LETTER FROM PARIS APRIL 2017 from Margo Berdeshevsky

Letter from Paris April 2017
from Margo Berdeshevsky
DARK DAWN THOUGHTS WITH POETRY FOR SUSTENANCE

STILL APRIL

A grackle fallen on hard
sand. One eye on a hunger,
singing off-key in the dark times.

Sun, fallen asleep behind its
soul, again.

No longer the first century of
world wars. It is our 21st.

Mourners’ tatters and organdy
dresses in the same wind.

A voile of baby’s breath
hiding the April-sharp branch.

I’m writing with a knife in my teeth.
Once I was a wanderer, crying.

A strange man in a desert tent
waved me to enter.

Brewed tea. Handed me his cup.
Taught me: Is is, So is isn’t.

Off-key, for the dark.

mb

It is no longer Rukeyser’s first century of world wars. It is our 21st, and the wars, like the package that is our lives and our deaths, and the package that is our peace and our wars are much the same. No longer one without the other. Endless, and utterly connected. Today, I am safe in Paris. Last night, another attack…. What is so unnerving—yet, not—, I was on the Champs Elysées around noon yesterday, leaving from a visa immigration lawyer rendez vous, and suddenly police were clearing and redirecting all “pietons”, all with legs to walk… and all those exiting the metro to see the sights. No explanation, and we all moved on… and then, what? 7 hrs later…boom. Fkin world.. Nowhere safe at all. Well, safe having my dawn coffee now. but omg. I never go to that neighborhood, as though any neighborhood is different…but, my rdv was on Avenue Wagram, a sunshine walk away…, and springtime and a desire to go have lunch at the Grand Palais, I decided to stroll, and suddenly the men in uniforms were redirecting everyone. Perhaps they already knew something, but not enough. And that was 7 hrs ahead… “Provacateur?” my friend from far away asks me as I write to her at dawn… Very possibly, I nod. The French election this weekend has raised huge angst…and of course between Russian interference again, and of course Marine LP’s anti Muslim anti immigration rants only amp the chaos… Another friend wants to know if the NYT article about Mélenchon is good info. Will he win. Will his ideas for the economy have sway. No? Will the very very young Macron now be able to overcome the nationalist xenophobe, Le Pen? Which French candidate will avoid the next round of deaths in the city of light? Or deaths in any world of so many dark dawns? Meanwhile, news: the USA’s Arkansas just carried out its first execution in its planned parade of penalties. And the death cult continues, somewhere else. And I live in the next century of the world wars. And the springtime sunshine of peace. …God bless us, as Tiny Tim would have had to say, long after that long ago Christmas…God bless us, every one.

~

I LIVED IN THE FIRST CENTURY OF WORLD WARS

—By Muriel Rukeyser —

I lived in the first century of world wars.
Most mornings I would be more or less insane,
The newspapers would arrive with their careless stories,
The news would pour out of various devices
Interrupted by attempts to sell products to the unseen.
I would call my friends on other devices;
They would be more or less mad for similar reasons.
Slowly I would get to pen and paper,
Make my poems for others unseen and unborn.

- Records provided:
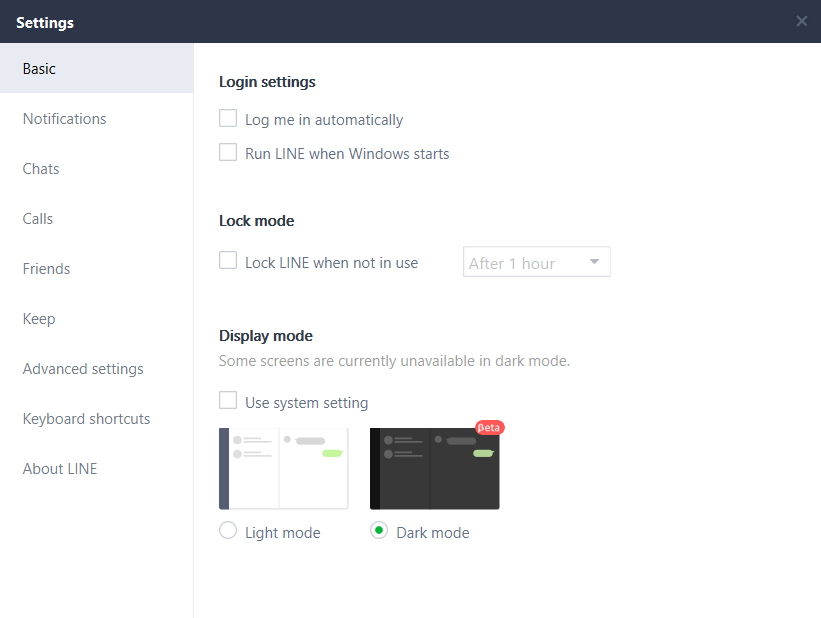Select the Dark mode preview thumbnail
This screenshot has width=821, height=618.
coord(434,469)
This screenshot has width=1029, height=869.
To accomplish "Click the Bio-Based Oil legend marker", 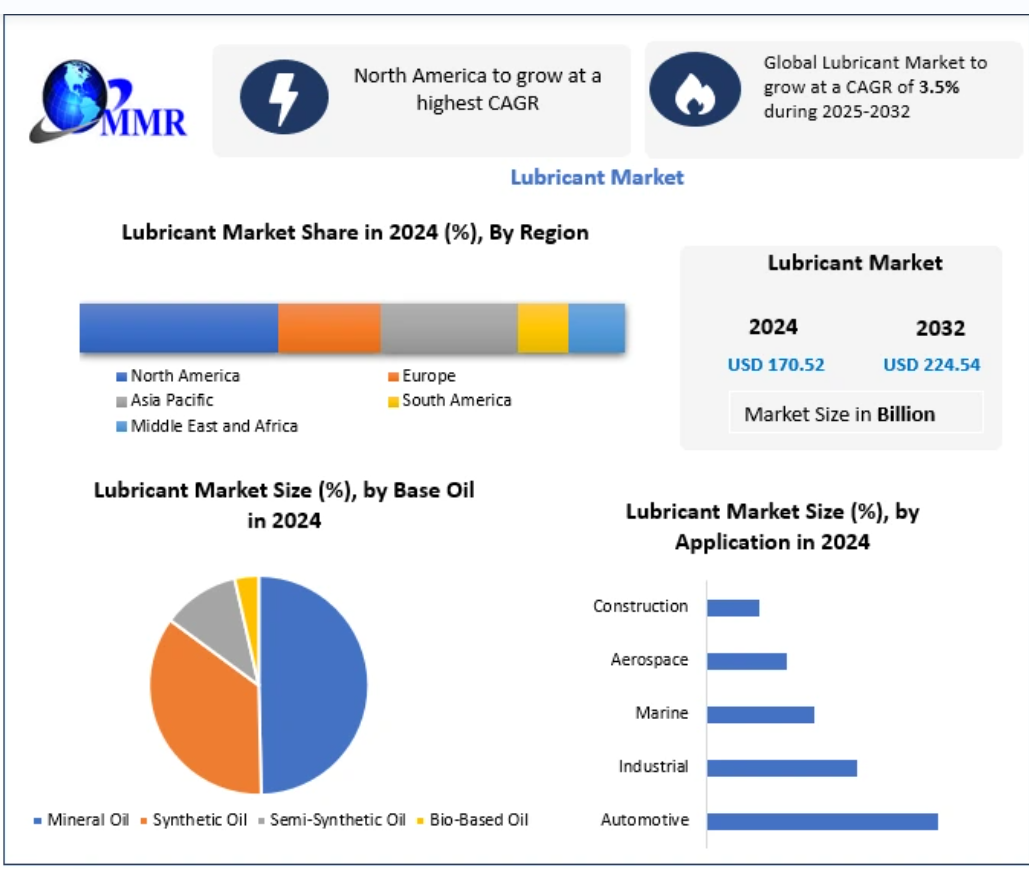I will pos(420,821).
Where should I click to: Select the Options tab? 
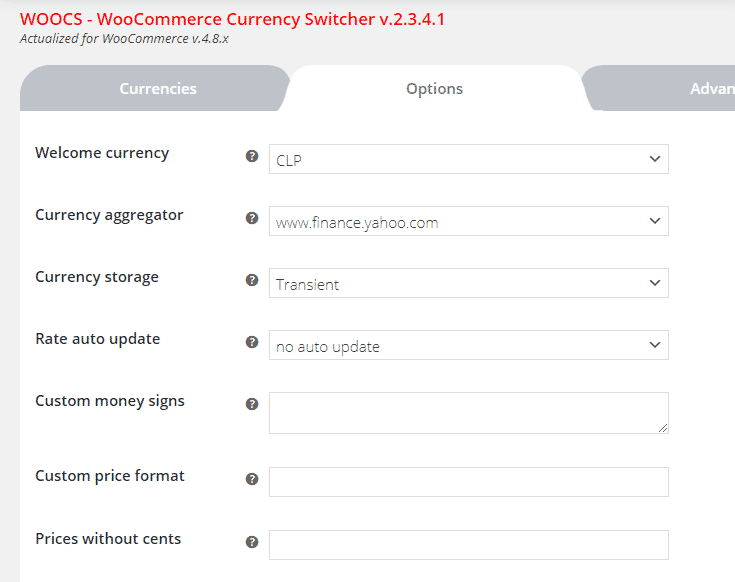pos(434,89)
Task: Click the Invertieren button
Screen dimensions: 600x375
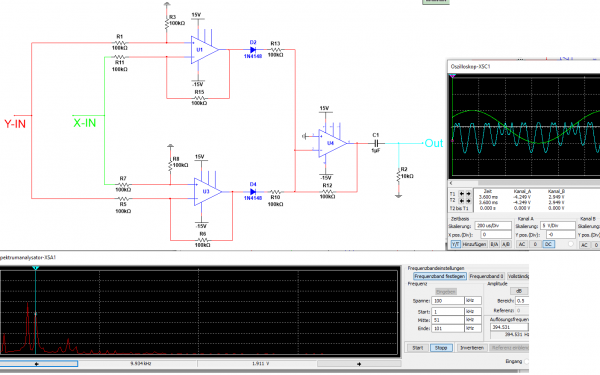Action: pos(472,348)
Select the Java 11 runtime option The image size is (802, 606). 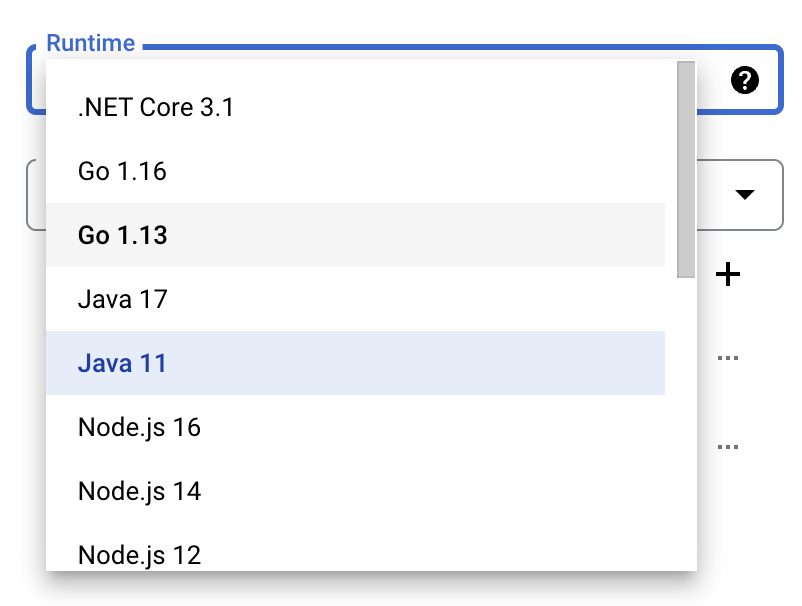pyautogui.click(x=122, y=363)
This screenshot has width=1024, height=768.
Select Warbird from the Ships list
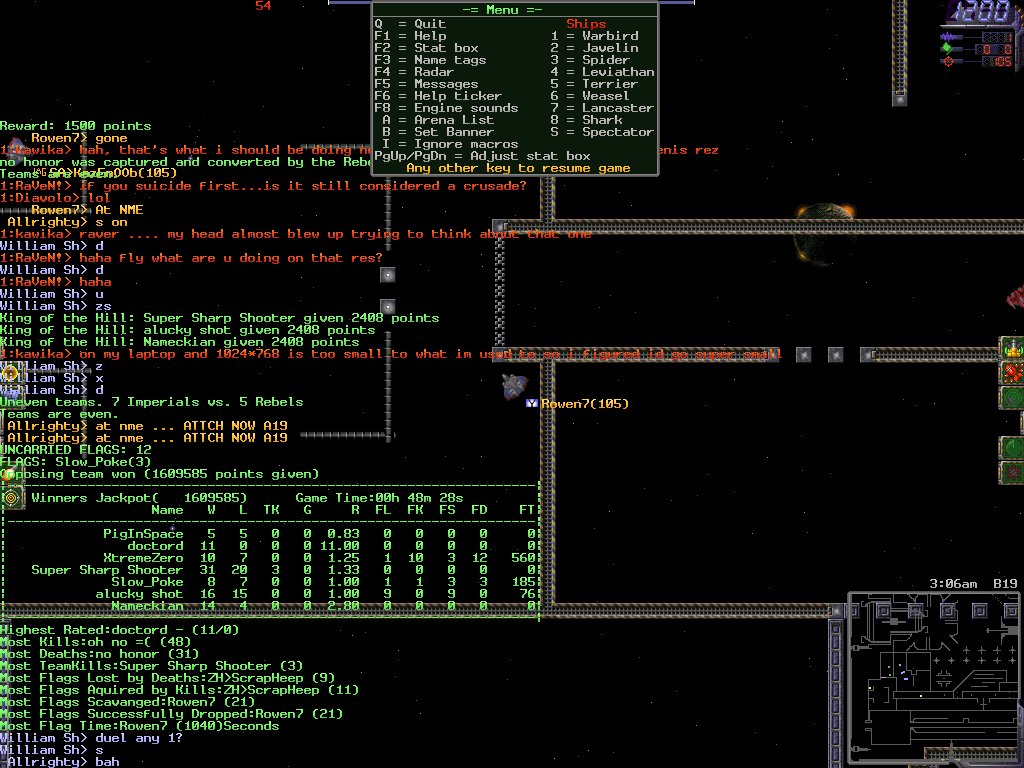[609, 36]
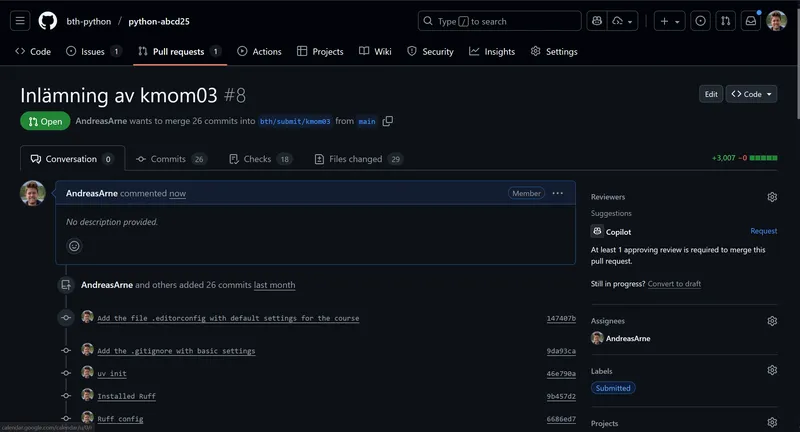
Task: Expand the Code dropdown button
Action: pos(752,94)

- Task goal: Reproduce the Paris letter word for word from "LETTER FROM PARIS APRIL 2017 from" to "soul, again.".

- Correct answer:
LETTER FROM PARIS APRIL 2017 from Margo Berdeshevsky

Letter from Paris April 2017
from Margo Berdeshevsky
DARK DAWN THOUGHTS WITH POETRY FOR SUSTENANCE

STILL APRIL

A grackle fallen on hard
sand. One eye on a hunger,
singing off-key in the dark times.

Sun, fallen asleep behind its
soul, again.